National Ballet of Canada

June 5, 2012

Four Seasons Centre
Toronto, Canada

June 1–10, 2012

Performance reviewed: June 1

The tightly wrought, physically explosive solo that opens Kevin O’Day’s two-act Hamlet, given its North American premiere by the National Ballet of Canada, makes clear the title character is a tormented man. The source of the famous Danish prince’s inner turmoil is, however, less easy to figure out in a ballet that attempts somewhat indigestibly to blend straightforward narrative with often heavy-handed symbolism and a particular take on the story that’s not readily conveyed through dance.


Conventionally, Hamlet is understood to be a play about a man who can never quite bring himself to avenge his kingly father’s murder. In commenting about a work he originally made for Stuttgart Ballet in 2008, O’Day, who carefully bills his ballet as being “after Shakespeare,” says he was fascinated by the way a son, in his view, can never escape the influence of his father. From this perspective, the contemplative Hamlet knows he can never live up to his warrior father’s expectations and is not so much paralyzed with neurotic indecision as torn between doing his filial duty and the desire to assert his autonomy.

 

 

Stephanie Hutchison and Heather Ogden.
Photo by Cylla von Tiedemann, Courtesy NBC.

 

But, as the motifs of trabecular bone that designer Tatyana van Walsum variously deploys in her grimly austere box set signal, Hamlet cannot escape his genetic burden. In fact, judging by the way characters waft in and out or hover in the margins—murkily in Mark Stanley’s fashionably gloomy lighting—you begin to wonder if we’re supposed to be viewing “real” events or some nightmarish fantasy in Hamlet’s head.


Still, so far as storytelling goes, and allowing for such necessary tweaks as turning the play’s troupe of actors into itinerant dancers, O’Day remains surprisingly faithful to Shakespeare. He is clever in making the Hamlet-Ophelia relationship a reasonable enough pretext for the ballet’s only truly romantic pas de deux. Otherwise, the women get less than tenderly handled in their encounters with the libidinous men folk who whirl and up-end them this way and that in testosterone overdrive.

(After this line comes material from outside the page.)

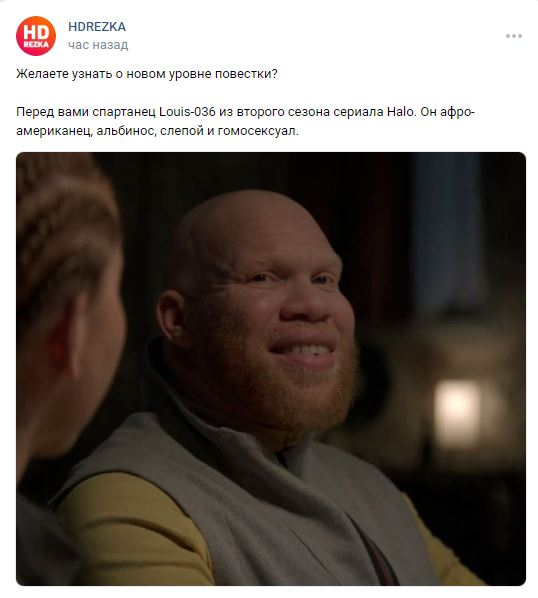
Task: Click the word 'Louis-036' in the post
Action: click(187, 112)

Yet, like so many flawed ballets, strongly committed performances can compensate for a litany of shortcomings, and the National Ballet’s opening-night cast dug into O’Day’s hyper-physical choreography with a relish, informing its mix of jagged-edged classicism and loose-limbed contemporary dance with compelling energy and intensity.


Guillaume Côté, opening night’s Hamlet, was the personification of a tortured soul, making his solos their own eloquent equivalents of the spoken Hamlet’s soliloquies.

 

 

Guillaume Côté with Artists of the Ballet. Photo by Vincent von Tiedemann, Courtesy NBC.


Heather Ogden, despite an unflattering costume, captured Ophelia’s sincerity and vulnerability; her mad scene, complete with vocals, was heart rending. Jirí Jelinek as Hamlet’s murderous uncle, Claudius, swaggered and smouldered. Stephanie Hutchison as Gertrude, though shamelessly besotted with Claudius—former brother-in-law, now husband—nevertheless managed to convey her maternal concern for the erratically disturbed Hamlet.


Meanwhile, American composer John King’s score, mixing brassy and heavily percussive jazz-inflected music, played live with computer-generated effects, provided a suitably grating soundscape for O’Day’s macabre portrait of a man caught in a genetic web of family dysfunction.